Similarities in Pathobiology of Alzheimer’s Disease and Type 2 Diabetes Mellitus: A Proof of Concept by a Case Study

Abstract Background Alzheimer’s disease (AD) is the leading cause of dementia worldwide. Developing countries will have >3 times the prevalence of the developed countries by the year 2050. Our previous studies with a Pakistani population have suggested that type 2 diabetes mellitus (T2DM) is strongly associated with impaired cognitive functioning, and genetic pathways showed strong resemblance to known AD patterns. The present case studies investigated two important pathways, i.e., Amyloid Precursor Protein (APP) processing and Lipid Metabolism, using gene expression profiling arrays to compare and contrast AD and T2DM patients from Pakistan. Method We performed high‐throughput qRT‐PCR with preconfigured a TaqMan Low Density Profiling Array specific to Human Alzheimer’s Disease (ABI, CAT # 441887) to measure the altered gene expressions and their corresponding pathways (Ingenuity Pathway Analysis, IPA®). Both the T2DM (n = 2; M/F each) and AD (n = 2, M/F each) patients (cases) were recruited from outpatient departments of a regional hospital, and were compared with their respective matched, healthy controls.

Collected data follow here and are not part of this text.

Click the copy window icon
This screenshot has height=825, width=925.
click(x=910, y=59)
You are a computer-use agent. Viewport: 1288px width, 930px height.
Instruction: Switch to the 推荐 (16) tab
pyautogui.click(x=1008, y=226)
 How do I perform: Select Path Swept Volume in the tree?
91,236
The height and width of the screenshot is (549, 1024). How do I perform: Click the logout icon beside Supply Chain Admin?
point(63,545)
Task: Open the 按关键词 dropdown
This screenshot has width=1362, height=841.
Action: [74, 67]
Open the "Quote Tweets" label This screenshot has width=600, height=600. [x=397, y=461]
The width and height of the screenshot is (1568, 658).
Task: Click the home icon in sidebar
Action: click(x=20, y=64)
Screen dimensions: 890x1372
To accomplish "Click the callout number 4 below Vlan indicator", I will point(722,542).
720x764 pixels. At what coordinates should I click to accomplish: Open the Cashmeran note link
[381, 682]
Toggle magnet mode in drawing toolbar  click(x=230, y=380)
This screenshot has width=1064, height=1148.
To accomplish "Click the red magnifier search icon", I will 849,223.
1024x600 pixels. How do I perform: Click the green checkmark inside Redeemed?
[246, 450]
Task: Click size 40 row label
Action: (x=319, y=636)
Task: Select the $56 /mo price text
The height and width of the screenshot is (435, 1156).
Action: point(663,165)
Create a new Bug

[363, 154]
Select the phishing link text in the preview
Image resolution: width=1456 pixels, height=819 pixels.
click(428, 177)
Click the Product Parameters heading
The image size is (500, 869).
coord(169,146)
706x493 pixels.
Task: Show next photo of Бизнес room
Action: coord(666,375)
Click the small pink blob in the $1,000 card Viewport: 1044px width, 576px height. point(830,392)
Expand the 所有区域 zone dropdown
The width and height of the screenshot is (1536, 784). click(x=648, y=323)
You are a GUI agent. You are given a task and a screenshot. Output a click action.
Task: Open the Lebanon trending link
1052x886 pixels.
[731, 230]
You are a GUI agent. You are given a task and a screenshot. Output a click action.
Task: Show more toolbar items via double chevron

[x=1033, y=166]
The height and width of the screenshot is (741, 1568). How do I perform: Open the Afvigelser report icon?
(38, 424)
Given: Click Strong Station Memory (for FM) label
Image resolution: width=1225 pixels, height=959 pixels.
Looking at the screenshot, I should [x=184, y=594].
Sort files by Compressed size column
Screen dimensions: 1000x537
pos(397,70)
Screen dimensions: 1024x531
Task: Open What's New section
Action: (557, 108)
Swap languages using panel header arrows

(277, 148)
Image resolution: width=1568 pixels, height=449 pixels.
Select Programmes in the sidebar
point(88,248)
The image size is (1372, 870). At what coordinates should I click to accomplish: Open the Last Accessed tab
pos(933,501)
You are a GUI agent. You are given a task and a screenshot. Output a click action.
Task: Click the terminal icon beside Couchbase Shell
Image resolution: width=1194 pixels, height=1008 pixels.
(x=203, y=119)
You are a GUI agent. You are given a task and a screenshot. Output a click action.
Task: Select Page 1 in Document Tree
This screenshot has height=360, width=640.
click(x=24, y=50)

Result Overall, we observed a differential gene expression profile in AD and T2DM participants compared to controls. CYP46A1, MAPT, CAPNS1, GAL, AGER, CAPN1, PSENEN, ST6GAL1, GRIN2B, GRIN2C, GRIN2A, and GAP43 was downregulated in both T2DM and AD patients. ACHE, CHRM3, GRIN2C and GAP43 significantly (p value <0.05) downregulated in all T2DM patients. CDC2, UCHL1, CTSG, CASP3, IDE, NAE1, CDK5R1, IL6, APBB2, GLS are the top 10 common genes that were upregulated in both AD and T2DM groups. The IPA analysis revealed important Canonical Pathways, that included, viz., Amyloid Processing, Neuroinflammation Signaling, ErB4 Signaling, nNOs Signaling. Molecular Mechanisms of Cancer. The top disease and biofunctions included Metabolic Disease, Neurological disease, Organismal Injury and Abnormalities, Psychological Disorders, Cardiovascular Disease, with the top upstream regulators PHLPP2, IL33, APP, CRP, TAC1. Conclusion The differential gene expression patterns and associated disease pathways from this pilot study suggest that specific genes and pathways were common to both diseases and may suggest common underlying processes and causes. Information from such biochemical and genetic studies will be crucial to the development of therapeutic targets to treat AD.